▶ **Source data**
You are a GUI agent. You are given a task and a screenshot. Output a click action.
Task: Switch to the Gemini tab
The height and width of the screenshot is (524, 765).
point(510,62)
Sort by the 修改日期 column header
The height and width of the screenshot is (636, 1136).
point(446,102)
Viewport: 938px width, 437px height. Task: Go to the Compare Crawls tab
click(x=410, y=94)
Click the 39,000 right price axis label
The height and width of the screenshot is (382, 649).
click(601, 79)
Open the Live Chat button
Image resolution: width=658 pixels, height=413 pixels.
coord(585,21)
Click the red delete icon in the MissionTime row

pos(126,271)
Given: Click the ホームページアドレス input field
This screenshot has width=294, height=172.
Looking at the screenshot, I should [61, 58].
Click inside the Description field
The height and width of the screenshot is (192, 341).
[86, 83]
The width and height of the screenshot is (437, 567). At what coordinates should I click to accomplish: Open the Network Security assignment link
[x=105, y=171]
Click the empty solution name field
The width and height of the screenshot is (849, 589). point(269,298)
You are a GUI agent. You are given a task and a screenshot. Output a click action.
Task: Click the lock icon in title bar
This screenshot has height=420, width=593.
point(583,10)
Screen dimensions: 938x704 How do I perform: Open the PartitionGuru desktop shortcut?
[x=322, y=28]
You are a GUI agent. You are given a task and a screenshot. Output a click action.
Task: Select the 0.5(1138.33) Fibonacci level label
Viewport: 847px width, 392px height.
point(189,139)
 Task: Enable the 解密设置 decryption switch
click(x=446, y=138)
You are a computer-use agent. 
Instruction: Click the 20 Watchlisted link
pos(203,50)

▶ **Instructions for the task**
Print every line of the records exactly. Omit nothing.

▶ **Exercise solution**
You are a GUI agent. You are given a task and a screenshot. Output a click action.
Task: Switch to the Gemini tab
The height and width of the screenshot is (524, 765).
point(510,62)
Sort by the 修改日期 column header
The height and width of the screenshot is (636, 1136).
point(446,102)
Viewport: 938px width, 437px height. Task: Go to the Compare Crawls tab
click(x=410, y=94)
Click the 39,000 right price axis label
The height and width of the screenshot is (382, 649).
click(601, 79)
Open the Live Chat button
Image resolution: width=658 pixels, height=413 pixels.
coord(585,21)
Click the red delete icon in the MissionTime row

pos(126,271)
Given: Click the ホームページアドレス input field
This screenshot has width=294, height=172.
Looking at the screenshot, I should [61, 58].
Click inside the Description field
The height and width of the screenshot is (192, 341).
[86, 83]
The width and height of the screenshot is (437, 567). At what coordinates should I click to accomplish: Open the Network Security assignment link
[x=105, y=171]
Click the empty solution name field
The width and height of the screenshot is (849, 589). point(269,298)
You are a GUI agent. You are given a task and a screenshot. Output a click action.
Task: Click the lock icon in title bar
This screenshot has height=420, width=593.
point(583,10)
Screen dimensions: 938x704 How do I perform: Open the PartitionGuru desktop shortcut?
[x=322, y=28]
You are a GUI agent. You are given a task and a screenshot. Output a click action.
Task: Select the 0.5(1138.33) Fibonacci level label
Viewport: 847px width, 392px height.
point(189,139)
 Task: Enable the 解密设置 decryption switch
click(x=446, y=138)
You are a computer-use agent. 
Instruction: Click the 20 Watchlisted link
pos(203,50)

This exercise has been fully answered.